• [Texto de origen]:

Tribuna de opinión
Juan Luis Selma
Todo, por un Niño que nos ha nacido
La tribuna
IMAGINEN un salón de actos abarrotado de progenitores A y B, y toda clase de familiares directos, pertrechados de lo más novedoso en sistemas de grabación y fotografía. De repente en ese escenario salen unos pequeñajos de edad preescolar que comienzan a retozar y cantar torpemente. Es el momento en el que se desata la histeria en el auditorio: gritos, aplausos compulsivos y reverberaciones de los flashes. El show no sólo está en el escenario, donde los niños hacen lo que pueden entre sofisticados decorados y disfraces carísimos, sino también entre las filas de padres exultantes de ver a sus retoños convertidos en fugaces estrellas del espectáculo.
Seguro que a los que tengan hijos pequeños les suena esta escena, que se repite no sólo en la representación teatral de fin de curso, sino en las que cada dos o tres meses, con la excusa más peregrina ( por orden cronológico: la hispanidad, el otoño, Halloween, día de la Constitución, Navidad, carnaval, día de Andalucía, día del padre, Semana Santa, primavera, día del abuelo, feria, mes de la Virgen, día de la madre y, finalmente, fin de curso) se organiza en el centro escolar para mayor gloria de los alumnos y sus orgullosos padres, que siguen con atención el desenvolvimiento artístico de sus retoños... Agotador, ¿no?

• [Bloque de datos]:
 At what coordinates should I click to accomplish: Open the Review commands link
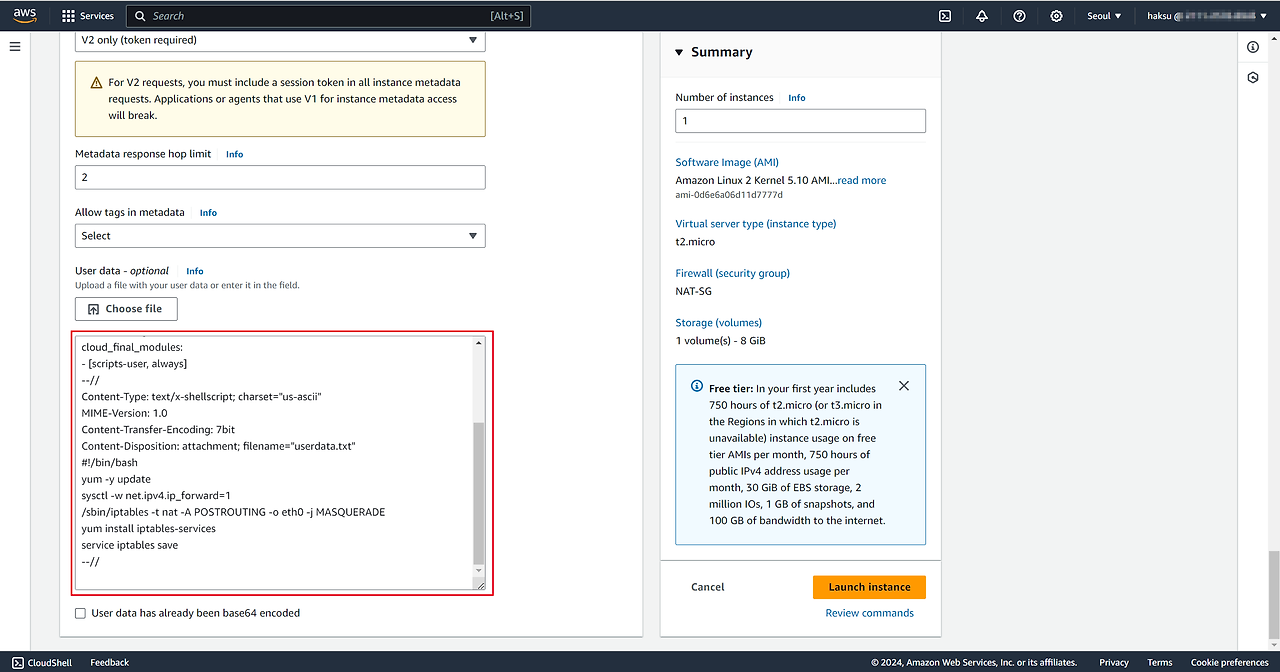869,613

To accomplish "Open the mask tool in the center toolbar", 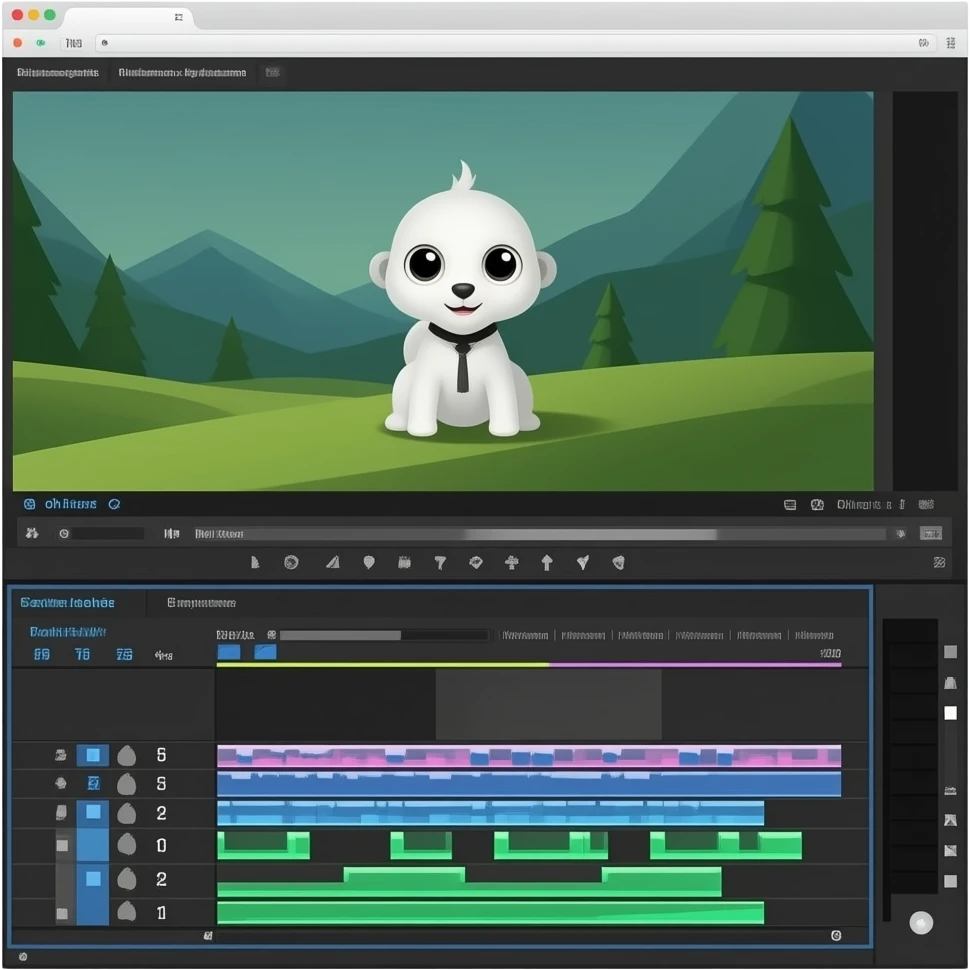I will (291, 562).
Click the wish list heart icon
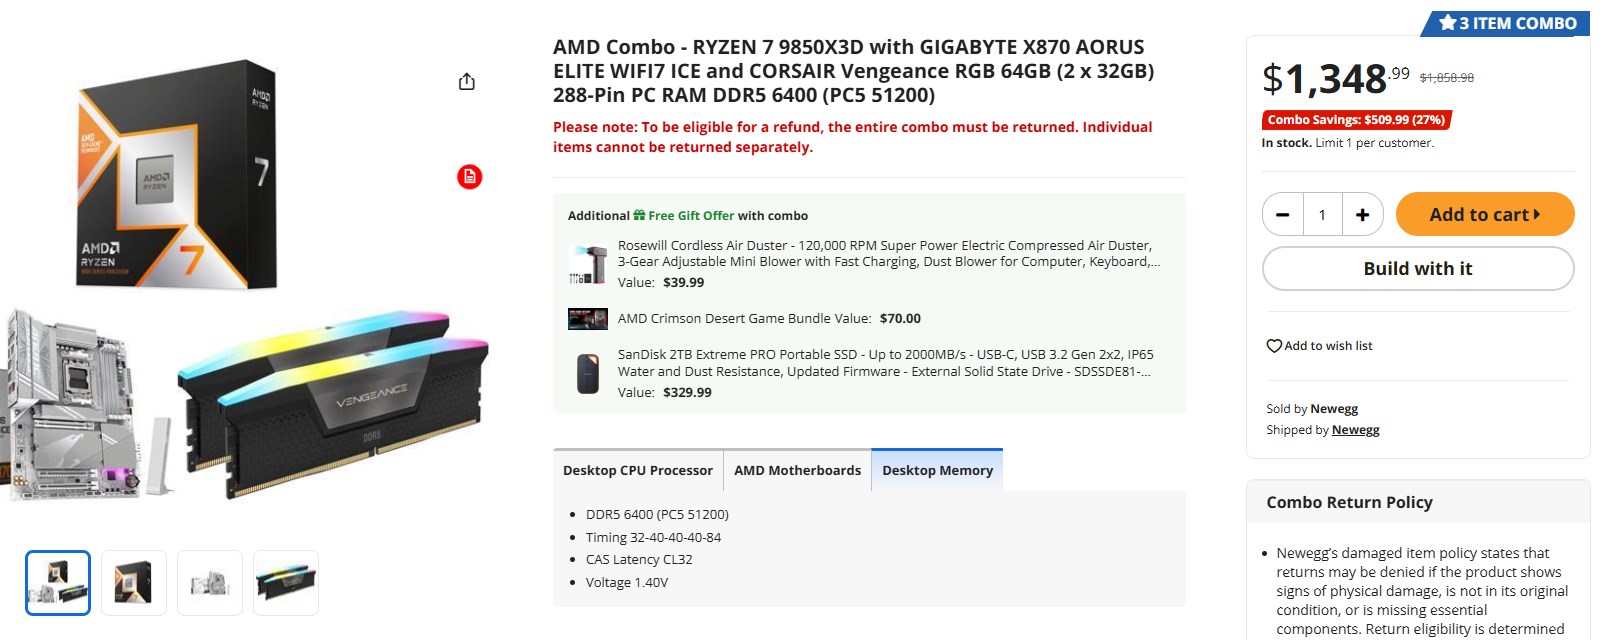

• [Con la información]:
(1) Extraiga del texto de origen todo lo que va desde "Tribuna de opinión" hasta "estrellas del espectáculo.", sin cambiar nada.
(2) Responda a estas preguntas según el texto de origen:
(a) ¿Qué comienzan a hacer los pequeñajos cuando salen al escenario?
(b) ¿Qué ocasión cierra la lista de excusas dada en orden cronológico?
(c) ¿Dónde se organizan estas representaciones?
Los datos forman un material aparte, sin relación con el texto de origen.

• [Respuestas numeradas]:
(1)
Tribuna de opinión
Juan Luis Selma
Todo, por un Niño que nos ha nacido
La tribuna
IMAGINEN un salón de actos abarrotado de progenitores A y B, y toda clase de familiares directos, pertrechados de lo más novedoso en sistemas de grabación y fotografía. De repente en ese escenario salen unos pequeñajos de edad preescolar que comienzan a retozar y cantar torpemente. Es el momento en el que se desata la histeria en el auditorio: gritos, aplausos compulsivos y reverberaciones de los flashes. El show no sólo está en el escenario, donde los niños hacen lo que pueden entre sofisticados decorados y disfraces carísimos, sino también entre las filas de padres exultantes de ver a sus retoños convertidos en fugaces estrellas del espectáculo.

(2)
(a) Comienzan a retozar y cantar torpemente.
(b) El fin de curso.
(c) En el centro escolar.